Saliente-se, oportunamente, que Kelsen criticou as teses que se inspiraram na doutrina de Montesquieu e defendeu a atividade interpretativa do juiz como um ato complexo em que se conjugam conhecimento e vontade, criação e aplicação da lei, isto é, pensou a norma como um marco aberto de possibilidades: o juiz conhece a multiplicidade de opções que ela lhe oferece para, então, dar conteúdo à sua sentença e cria uma solução ad hoc, na medida em que escolhe uma de tais opções.
De outro lado, Luis Recaséns Siches entendeu que, no reino da vida humana, não se pode aplicar a lógica do racional (matemática), mas outra bem diversa: a lógica do razoável. Esta não seria mais um método de interpretação a ser somado aos demais. Para o jusfilósofo, a lógica do razoável seria o único método de interpretação jurídica, eis que superaria uma multiplicidade de procedimentos hermenêuticos equivocados e confusos.
Em verdade, a lógica do razoável seria a única capaz de levar em conta critérios valorativos - axiológicos e que, portanto, se mostraria válida quando se deve compreender e interpretar, de maneira justa, o conteúdo dos dispositivos jurídicos. A fim de ilustrar sua teoria, Recaséns Siches invoca a disputa judicial entre Ida White e os herdeiros de Wesley Moore[10].

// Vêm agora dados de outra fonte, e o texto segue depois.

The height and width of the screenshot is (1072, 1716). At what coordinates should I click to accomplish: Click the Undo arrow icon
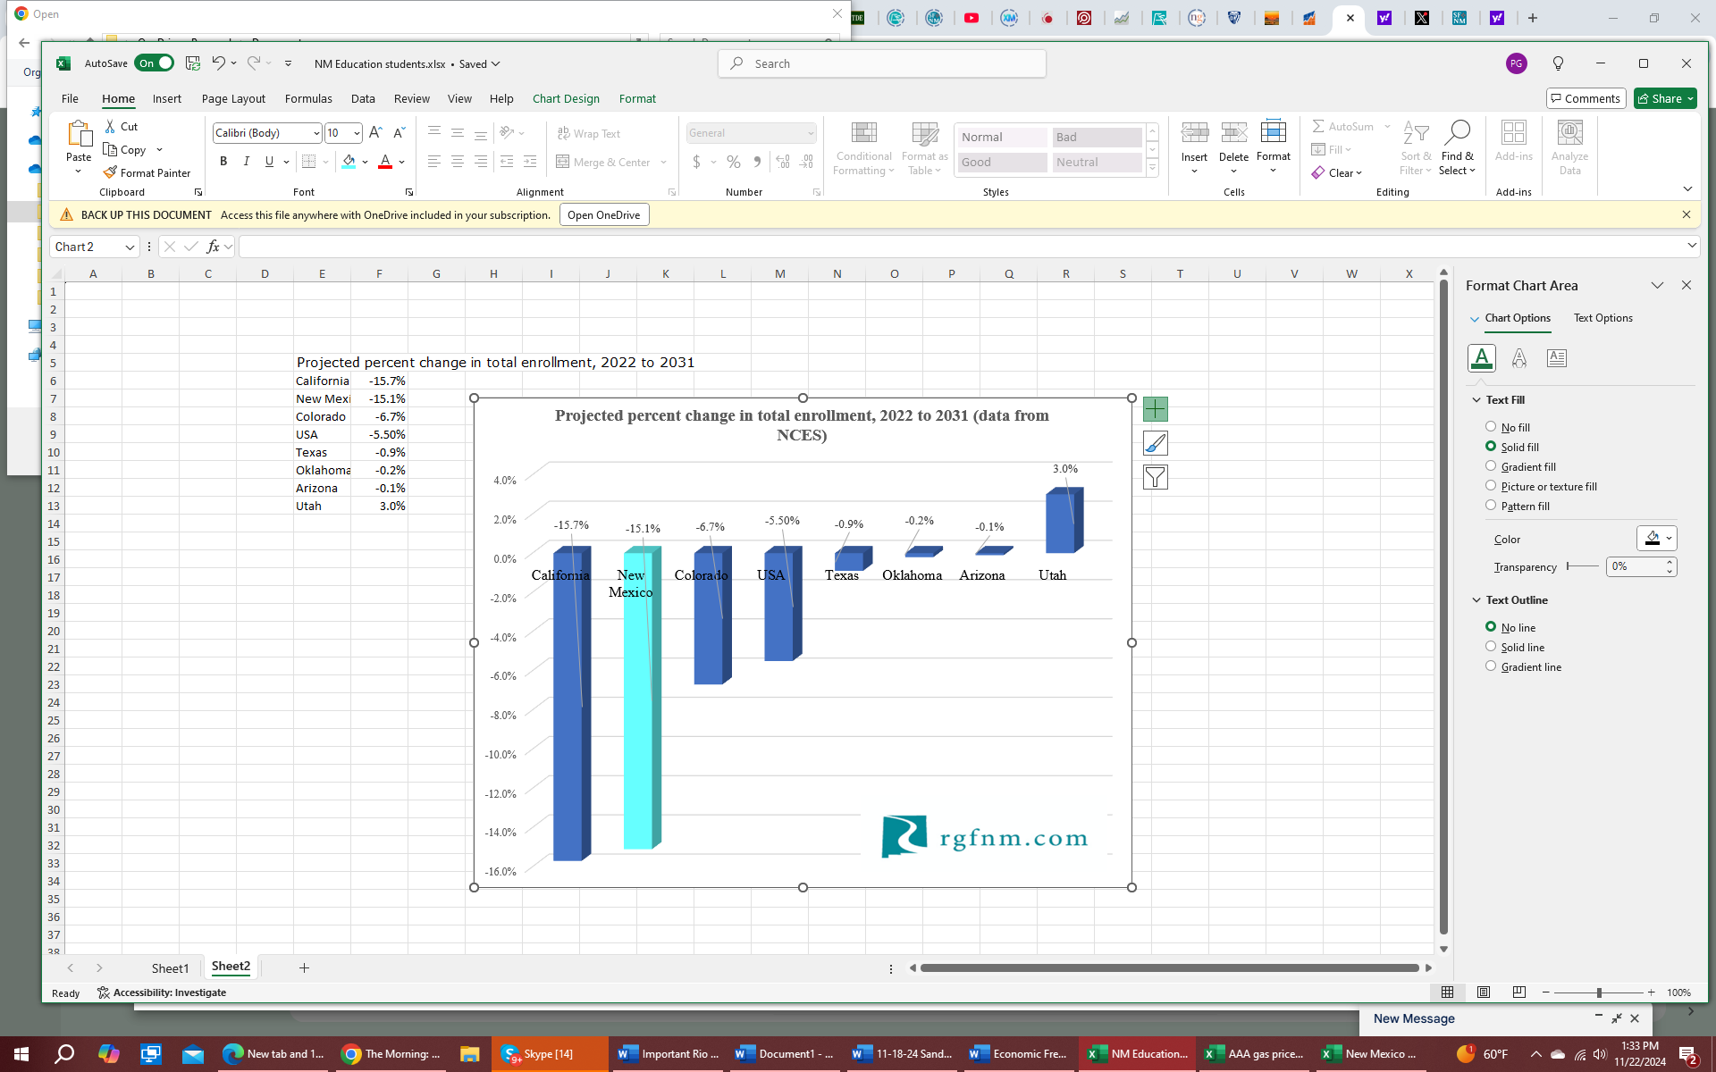click(x=217, y=63)
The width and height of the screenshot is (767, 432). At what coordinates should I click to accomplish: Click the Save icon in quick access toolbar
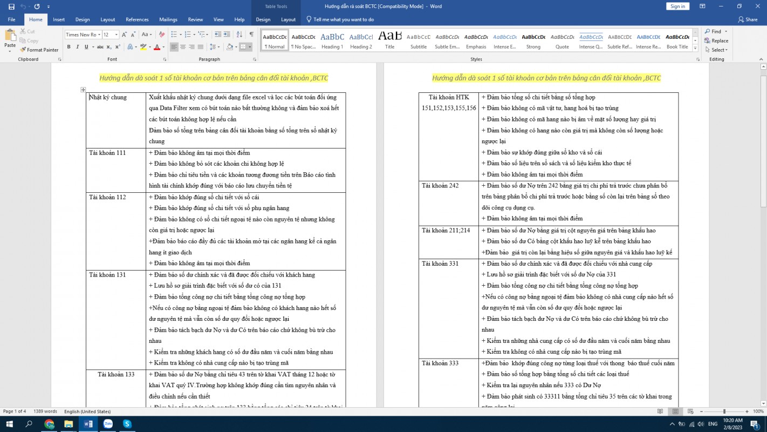pyautogui.click(x=11, y=6)
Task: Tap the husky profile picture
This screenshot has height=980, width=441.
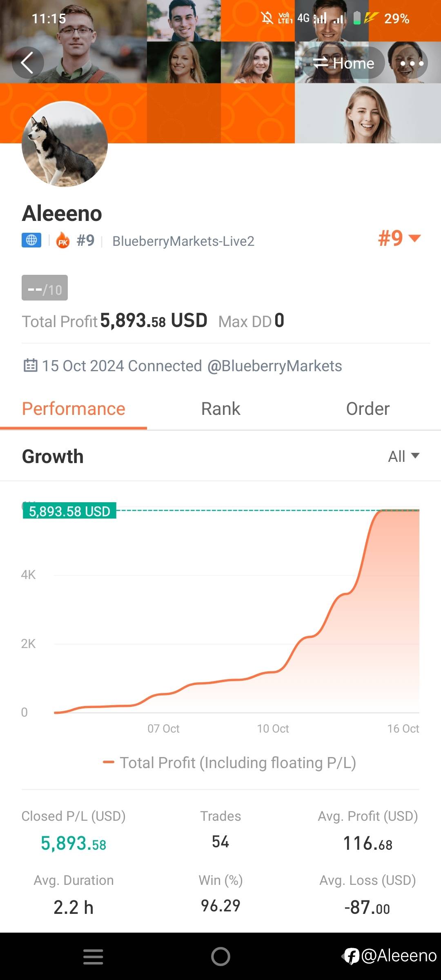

A lógica do razoável, portanto, continua permeando as decisões contemporâneas, sendo base de diversos raciocínios jurídicos, exatamente por permitir ao julgador realizar o valor da justiça, sem esquecer-se do ordenamento jurídico vigente.
Siches, por meio da lógica do razoável, propôs uma dinâmica contrária àquela então predominante, da utilização da lógica-matemática para a aplicação das normas jurídicas. No entanto, não excluiu essa lógica formal, mas a empregou para desenvolver o enquadramento da razoabilidade, tanto pelo legislador, quanto pelo julgador, na ocasião da interpretação da norma.
Sua contribuição para a Ciência do Direito foi justamente aproximá-la mais da Filosofia Jurídica, na medida em que trouxe os valores inerentes ao ser humano, especialmente aqueles relacionados à justiça, para serem aplicados pelo julgador. A necessidade de respeito ao Direito posto em conjunto a uma maior eficiência na sua aplicação exigia essa junção não apenas no plano teórico, mas também no plano prático.
Observa-se, nesse sentido, que Siches[11] partiu da premissa de que o Direito é um sistema dinâmico e que, portanto, está em constante contato com aspectos sociológicos, econômicos, psicológicos, dentre outros, da sociedade na qual se insere, para, então, concluir que a prudência e a razoabilidade devem pautar as decisões do julgador, de forma a possibilitar o alcance da justiça.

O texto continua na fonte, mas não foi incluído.